Les films de Satyajit Ray ont encouragé l’émergence de plusieurs réalisateurs d’avant-garde, parmi eux Ritwick Ghatak. Dans « Komal Gandhar », celui-ci décortique les doutes d’une troupe de théâtre qui cherche de nouvelles formes en adéquation avec l’engagement politique de ses membres au lendemain de l’indépendance et de la partition du pays. Tourné en 1961, le film est le reflet de l’implication du cinéaste dans l’Indian People Theatre Association (IPTA), mouvement actif dans les années cinquante pour la défense d’un théâtre radical.

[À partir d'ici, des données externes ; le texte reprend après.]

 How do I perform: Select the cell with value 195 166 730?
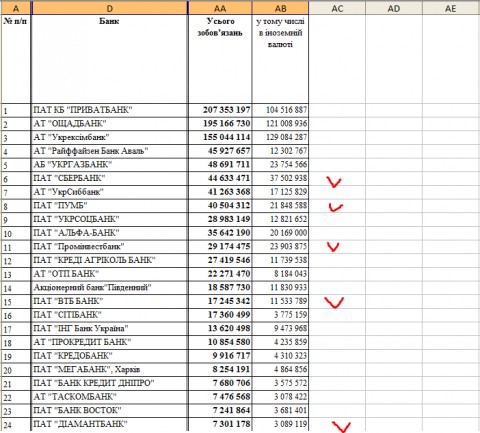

De Ghatak, la Cinémathèque de Toulouse montrera également « Raison, illusion, histoire – Raison, discussion et un conte » (1974), film en forme d’autobiographie autocritique relatant l’errance d’un intellectuel bengali noyant ses illusions et ses lâchetés dans l’alcool, et s’interrogeant sur l’avenir de l’Inde et du Bangladesh.
Jérôme Gac
du 2 au 31 mai, à la Cinémathèque de Toulouse,
69, rue du Taur, Toulouse. Tél. 05 62 30 30 11.